SQL Injection and PHP Code Insertion in Pro Publish
Summary
- Vulnerability
- SQL Injection and PHP Code Insertion in Pro Publish
- Discovered
- 2006.04.30
- Last Update
- 2006.05.10 Exploitation code published
- ID
- EV0130
- CVE
- CVE-2006-2128 CVE-2006-2129
- Risk Level
- high
- Type
- Multiple Vulnerabilities
- Status
- Unpatched. No reply from developer(s)
- Vendor
- n/a
- Vulnerable Software
- Pro Publish (http://www.deltascripts.com/download/)
- Version
- 2.0
- PoC/Exploit
- Available
- Solution
- Not available
- Discovered by
- Aliaksandr Hartsuyeu (eVuln.com)
Description
Multiple Vulnerabilities found in Pro Publish (http://www.deltascripts.com/download/) script.
1. SQL Injection.
Vulnerable scripts: admin/login.php cat.php search.php art.php
Parameters email(login.php), password(login.php), find_str(search.php), artid(art.php), catid(cat.php) are not properly sanitized before being used in SQL query. This can be used to bypass authentication or make any SQL query by injecting arbitrary SQL code.
2. PHP code insertion.
An intruder can get login and password of administration area using SQL Injection.
Administrator has an ability to edit some settings. Those values don't pass any sanitation before being saved in set_inc.php script. This can be used to make PHP code insertion.

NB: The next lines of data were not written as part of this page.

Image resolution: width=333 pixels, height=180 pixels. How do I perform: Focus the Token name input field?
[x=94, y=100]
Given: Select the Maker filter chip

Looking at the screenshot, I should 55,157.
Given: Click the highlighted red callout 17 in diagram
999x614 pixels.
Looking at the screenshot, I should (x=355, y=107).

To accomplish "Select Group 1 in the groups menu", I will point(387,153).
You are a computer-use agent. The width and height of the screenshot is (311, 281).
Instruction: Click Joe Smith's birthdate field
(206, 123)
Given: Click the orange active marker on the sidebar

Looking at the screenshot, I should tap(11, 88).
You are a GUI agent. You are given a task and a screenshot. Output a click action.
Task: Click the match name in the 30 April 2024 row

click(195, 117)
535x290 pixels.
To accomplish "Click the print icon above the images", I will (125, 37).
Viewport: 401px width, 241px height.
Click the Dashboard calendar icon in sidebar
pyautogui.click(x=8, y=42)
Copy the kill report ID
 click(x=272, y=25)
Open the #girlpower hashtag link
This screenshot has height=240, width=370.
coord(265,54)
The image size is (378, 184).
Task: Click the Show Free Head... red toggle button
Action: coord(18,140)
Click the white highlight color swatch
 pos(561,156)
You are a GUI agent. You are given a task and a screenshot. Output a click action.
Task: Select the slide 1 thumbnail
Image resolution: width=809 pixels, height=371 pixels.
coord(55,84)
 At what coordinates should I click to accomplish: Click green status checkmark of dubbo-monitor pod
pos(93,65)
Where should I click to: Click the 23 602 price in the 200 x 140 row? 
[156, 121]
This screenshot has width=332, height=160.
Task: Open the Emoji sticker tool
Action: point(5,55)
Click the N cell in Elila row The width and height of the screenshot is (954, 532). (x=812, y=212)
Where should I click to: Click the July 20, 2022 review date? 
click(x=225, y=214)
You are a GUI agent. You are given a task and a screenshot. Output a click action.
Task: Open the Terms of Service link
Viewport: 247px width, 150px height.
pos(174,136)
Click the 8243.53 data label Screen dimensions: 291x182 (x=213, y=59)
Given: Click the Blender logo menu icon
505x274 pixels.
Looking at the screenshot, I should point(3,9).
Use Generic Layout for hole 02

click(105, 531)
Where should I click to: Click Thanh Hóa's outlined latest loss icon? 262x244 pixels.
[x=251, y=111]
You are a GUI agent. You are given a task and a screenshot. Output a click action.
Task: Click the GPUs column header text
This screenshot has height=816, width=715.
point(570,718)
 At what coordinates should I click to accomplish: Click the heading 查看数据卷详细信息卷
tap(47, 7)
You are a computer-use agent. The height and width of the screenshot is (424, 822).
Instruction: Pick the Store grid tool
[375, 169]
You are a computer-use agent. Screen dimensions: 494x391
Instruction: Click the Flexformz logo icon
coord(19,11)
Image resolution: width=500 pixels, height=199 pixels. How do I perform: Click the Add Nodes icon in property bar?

System access is possible.
PoC/Exploit
1. SQL Injection Example.
URL: http://[host]/cat.php?catid=999 or 1/*
URL: http://[host]/index.php
Searchengine: %' or 1/*
2. PHP code insertion example.
URL: http://[host]/admin/setup.php
Webmaster email: "; [PHP_code] $aaa="
Solution.
Solution for "SQL Injection and PHP Code Insertion in Pro Publish" is not available. Check vendor's website for updates.